Foi desde 2003 até Abril 2010, fotógrafa do Teatro Nacional D. Maria II. Com mais de 30 exposições individuais e várias colectivas, está representada em colecções tanto públicas como privadas, quer no estrangeiro (Fondazione Italiana per la Fotografia – Turim, Itália), quer em Portugal (Arquivo Fotográfico da Câmara Municipal de Lisboa; Encontros de Imagem – Braga; Colecção Culturgest; Colecção PLMJ – Sociedade de Advogados). Margarida Dias tem publicado, desde 2000, um calendário temático com as suas fotografias. Publicou igualmente o livro “O Segredo”, sobre o Atelier do escultor Lagoa Henriques, edição do Arquivo Fotográfico de Lisboa, CML, 2001.

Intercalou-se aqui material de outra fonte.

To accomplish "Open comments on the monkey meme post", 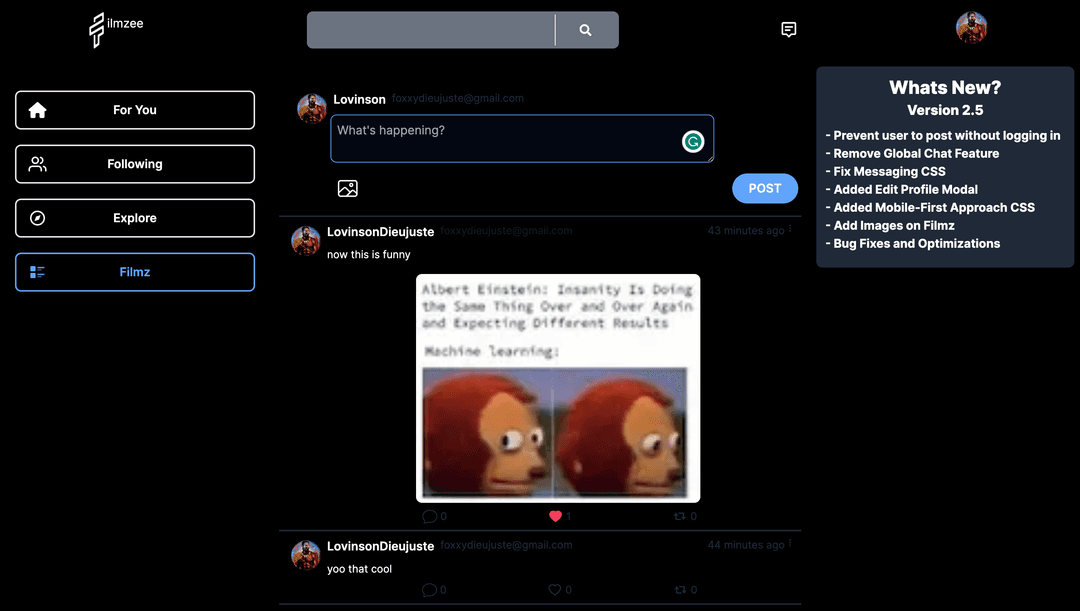I will coord(430,516).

* Apresentação do ciclo de exposições FRÁGEIS SENTIDOS
A loja Objectismo tem como compromisso a divulgação e comercialização de cerâmica modernista portuguesa de produção industrial e de autor. As peças que se apresentam na loja foram produzidas entre meados dos anos 40 até final dos anos 70 e testemunham o que de mais inovador e revolucionário se produziu em cerâmica no Portugal do pós guerra, tanto do ponto de vista técnico como criativo.

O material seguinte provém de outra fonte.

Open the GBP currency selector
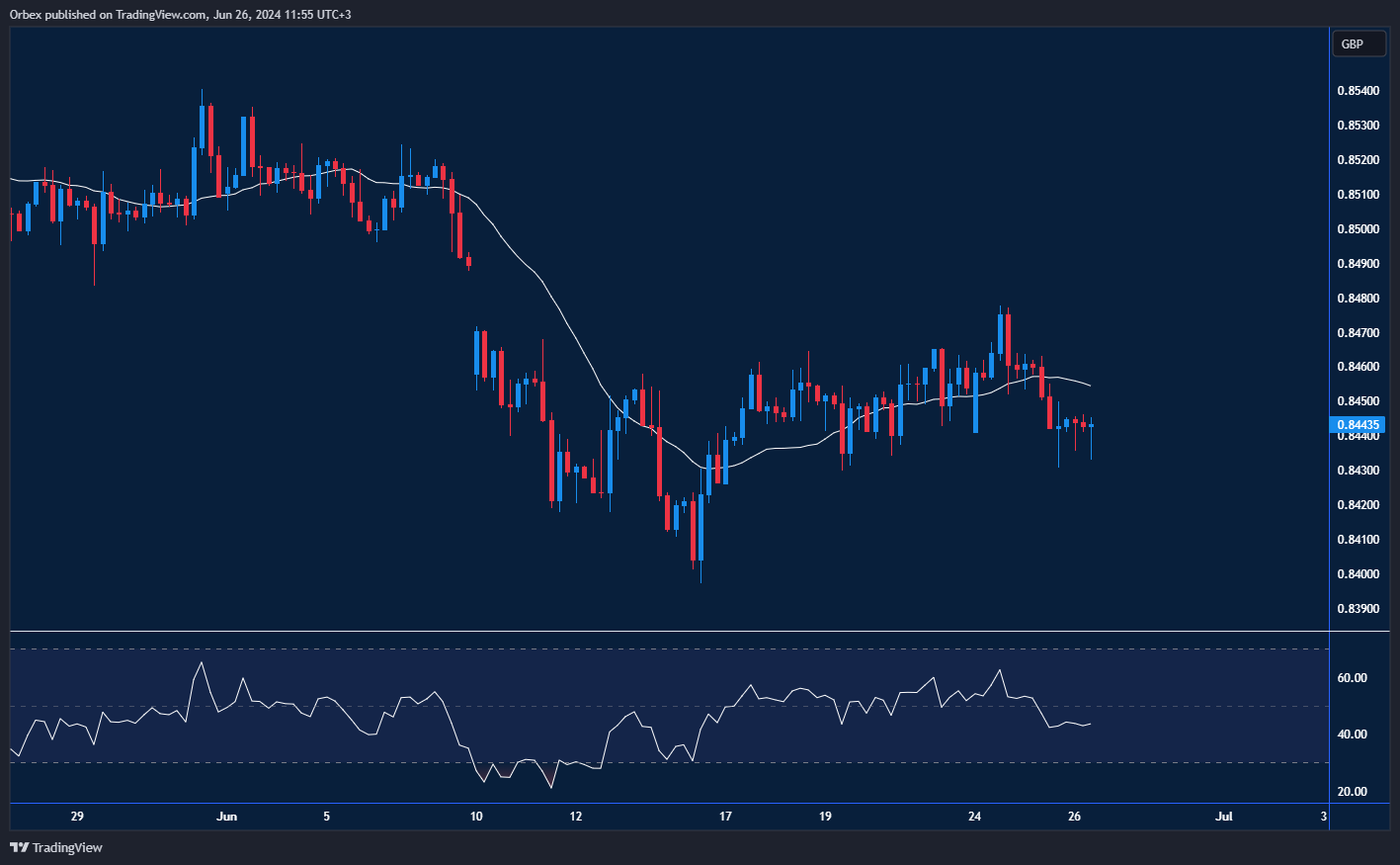This screenshot has height=865, width=1400. click(x=1359, y=43)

Com os olhos postos num passado industrial e estético ainda recente, a Objectismo é também uma galeria que integra e estimula os eventos culturais e criativos do Portugal contemporâneo.
FRÁGEIS SENTIDOS é um ciclo temático de exposições individuais, para o qual serão convidados artistas plásticos, designers, músicos e arquitectos, unidos pela descoberta de estes delicados objectos em cerâmica que proporcionam um rico e abrangente campo de acção para os criadores.
Para a primeira série deste ciclo/ Arte Contemporânea, que se mostra entre 2014 e 2015, foram convidados seis conceituados artistas plásticos que escolheram na Objectismo peças de produção industrial, executadas nas mais importantes fábricas portuguesas como a Fábrica de Louça de Sacavém, a fábrica Secla, nas Caldas da Raínha, a fábrica Aleluia em Aveiro ou a Fábrica Raúl da Bernarda em Alcobaça, assim como algumas peças únicas, realizadas em estúdio próprio ou nas fábricas em que trabalharam os seus autores.
Utilizando a fotografia como memória-tela (#1-Margarida Dias), numa instalação em que revisita emocionais memórias (#2-Ana Pérez-Quiroga), na escultura de uma história (#3-Rui Matos), na performance irónica sobre o uso/função (#4-Miguel Palma), ou simplesmente motivados pela forma, padrão ou cor em complexas aguarelas (#5-Vanessa Chrystie) , estes objectos fundem-se em obras tão frágeis no seu sentido contemporâneo, tal como a matéria cerâmica que as inspira.